Open-source multi-LLM ensemble tool for systematic review workflows
Project description
MetaScreener
Open-source multi-LLM ensemble for systematic review workflows
MetaScreener is a local Python tool for AI-assisted systematic review (SR) workflows. It uses a Hierarchical Consensus Network (HCN) of 4 open-source LLMs with calibrated confidence aggregation, covering the full SR pipeline -- literature screening, data extraction, and risk-of-bias assessment -- in a single tool.
Note: Looking for MetaScreener v1? See the
v1-legacybranch.
Features
- Multi-LLM Ensemble -- 4 open-source LLMs (Qwen3, DeepSeek-V3, Llama 4 Scout, Mistral Small 3.1) vote on every decision; no single model is a point of failure
- 3 SR Modules -- Title/abstract screening, structured data extraction from PDFs, and risk-of-bias assessment (RoB 2, ROBINS-I, QUADAS-2)
- Reproducible by Design -- All models are open-source with version-locked weights;
temperature=0.0for all inference; seeded randomness; SHA256 prompt hashing in every audit trail entry - Framework-Agnostic Criteria -- Supports PICO, PEO, SPIDER, PCC, and custom frameworks with an interactive criteria wizard
- Multiple Input/Output Formats -- Reads RIS, BibTeX, CSV, PubMed XML, Excel; exports to RIS, CSV, JSON, Excel, and audit trail
- CLI + Web UI -- Full Typer CLI and Streamlit dashboard
- Evaluation Toolkit -- Built-in metrics (sensitivity, specificity, F1, WSS@95, AUROC, ECE, Brier score), Plotly visualizations (ROC, calibration, score distribution), and bootstrap 95% confidence intervals
Installation
pip
pip install metascreener
Docker
# Slim image -- CLI and Streamlit UI
docker pull chaokunhong/metascreener:latest
# Full image -- includes validation experiments
docker pull chaokunhong/metascreener:full
From source
git clone https://github.com/ChaokunHong/MetaScreener.git
cd MetaScreener
uv sync --extra dev
uv run metascreener --help
Configuration
MetaScreener calls LLMs via cloud APIs.
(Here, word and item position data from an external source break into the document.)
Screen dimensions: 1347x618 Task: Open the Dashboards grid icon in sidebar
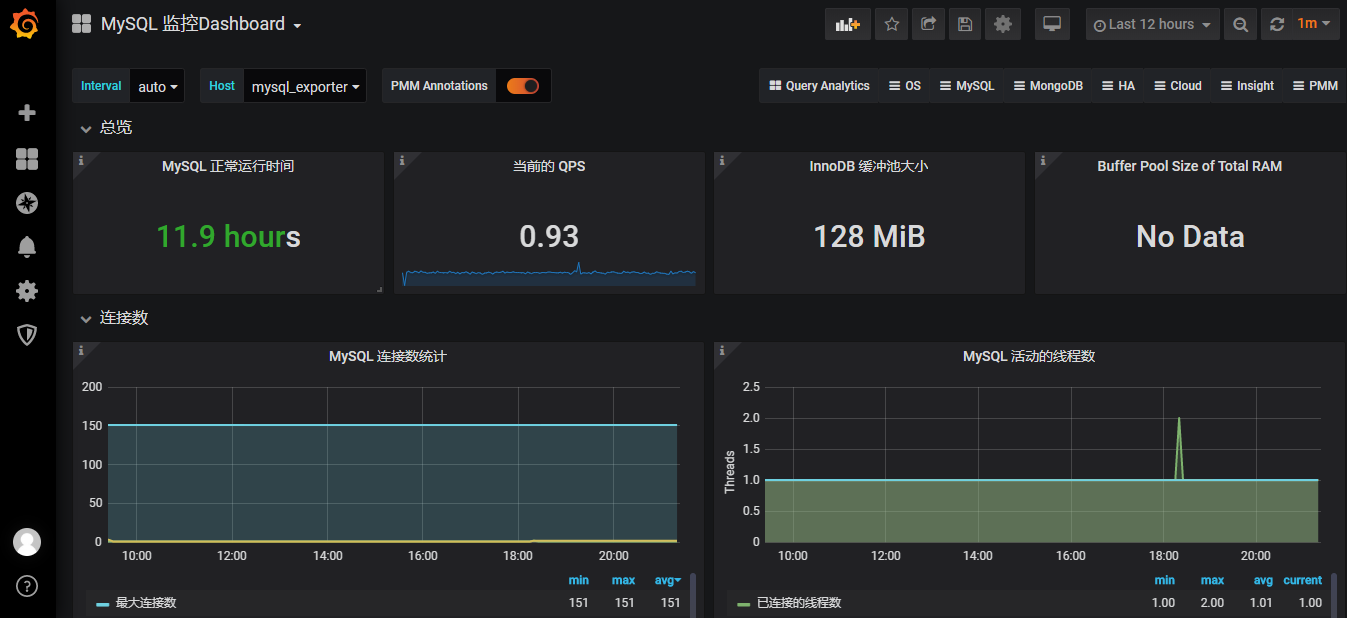tap(27, 158)
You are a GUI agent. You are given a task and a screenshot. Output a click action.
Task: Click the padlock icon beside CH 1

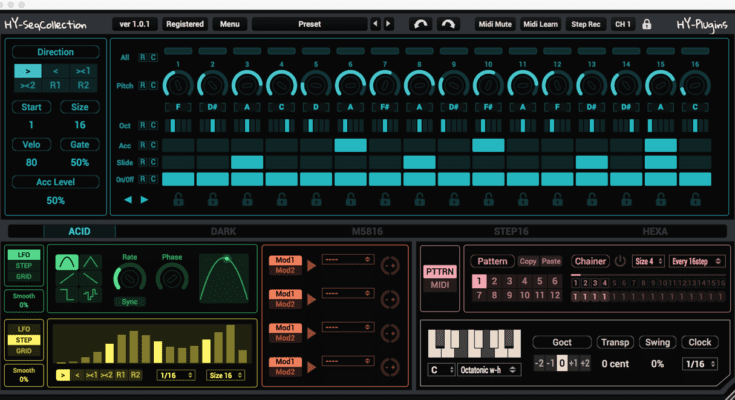(x=647, y=24)
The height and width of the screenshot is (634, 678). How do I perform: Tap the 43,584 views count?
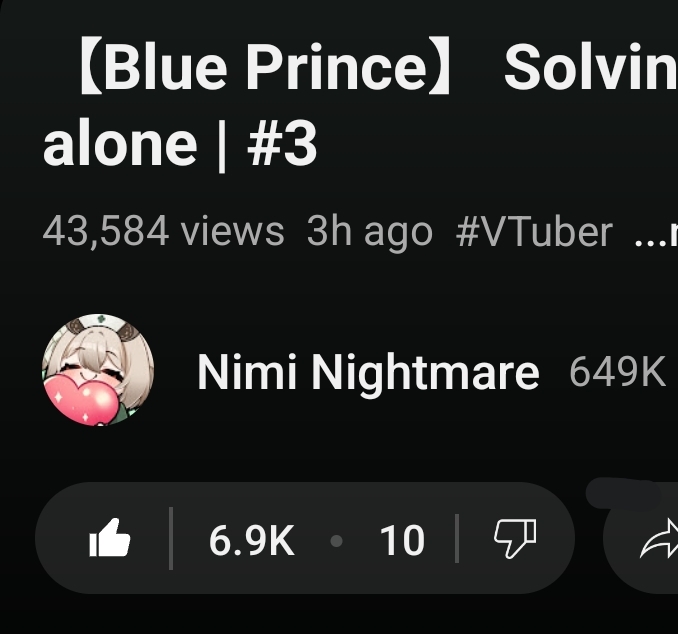click(163, 231)
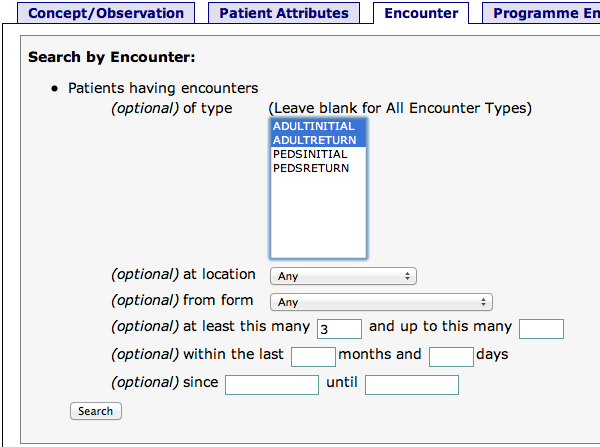Click the arrows on the form selector
This screenshot has width=600, height=447.
(x=485, y=302)
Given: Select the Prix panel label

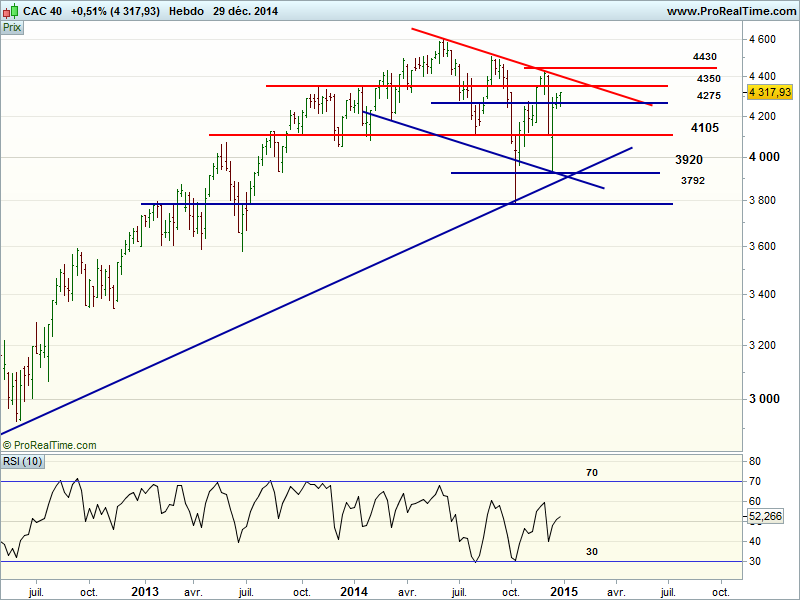Looking at the screenshot, I should (x=13, y=28).
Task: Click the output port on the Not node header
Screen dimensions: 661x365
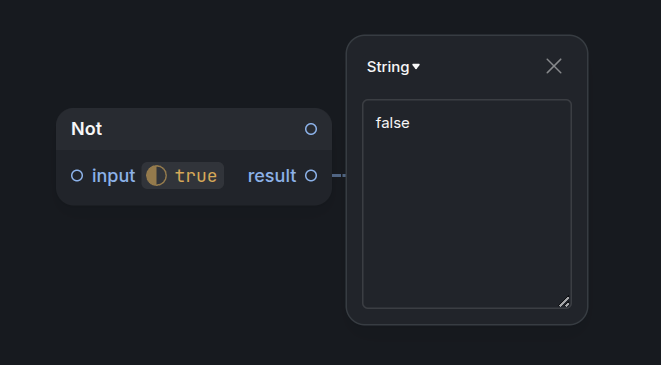Action: coord(311,129)
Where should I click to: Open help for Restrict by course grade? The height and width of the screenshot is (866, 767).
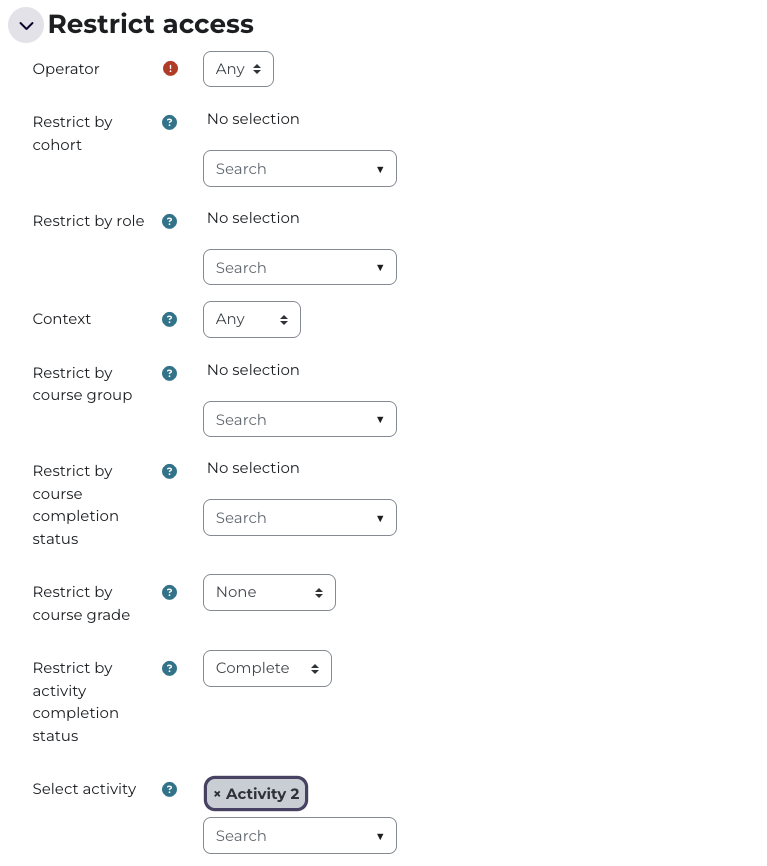tap(170, 592)
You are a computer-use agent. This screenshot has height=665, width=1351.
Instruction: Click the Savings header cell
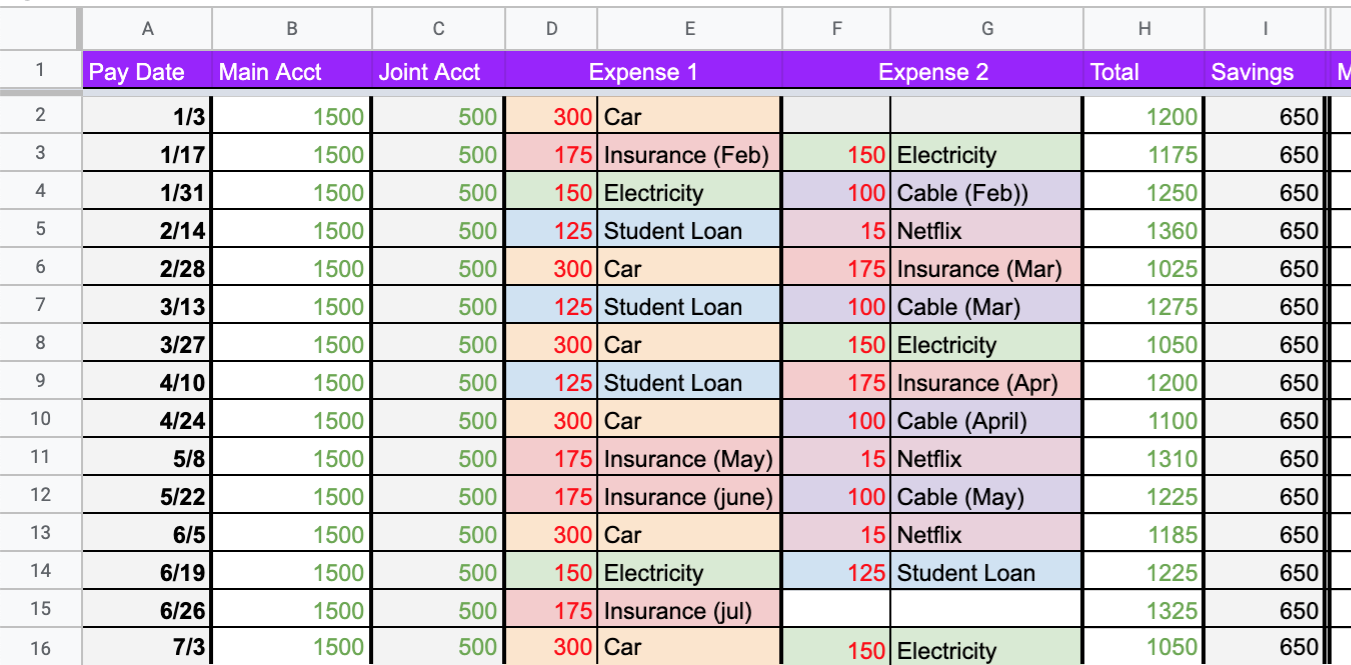tap(1253, 72)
Set one of the following environment variables:
export OPENROUTER_API_KEY="your-key-here" # OpenRouter (default)
# or
export TOGETHER_API_KEY="your-key-here" # Together AI
Local inference via vLLM or Ollama is also supported -- see configs/models.yaml.
Quick Start
1. Define review criteria
# From a research topic -- AI generates and refines criteria interactively
metascreener init --topic "antimicrobial resistance in ICU patients"
# From existing criteria text
metascreener init --criteria path/to/criteria.txt
The wizard auto-detects your criteria framework (PICO, PEO, SPIDER, PCC, or custom), generates structured criteria via multi-LLM consensus, validates them, and saves a versioned criteria.yaml.
2. Screen papers
# Title/abstract screening
metascreener screen --input search_results.ris --stage ta
# Full-text screening
metascreener screen --input search_results.ris --stage ft
# Both stages sequentially
metascreener screen --input search_results.ris --stage both
Each record passes through the 4-layer HCN and is assigned a decision (INCLUDE, EXCLUDE, or HUMAN_REVIEW) with a confidence tier (Tier 0--3).
3. Extract data
# Build a YAML extraction form interactively
metascreener extract init-form
# Run extraction on included PDFs
metascreener extract --pdfs papers/ --form extraction_form.yaml
Supports 7 field types: text, integer, float, boolean, date, list, and categorical. Multi-LLM extraction with majority-vote consensus.
4. Assess risk of bias
metascreener assess-rob --pdfs papers/ --tool rob2 # RoB 2 (RCTs)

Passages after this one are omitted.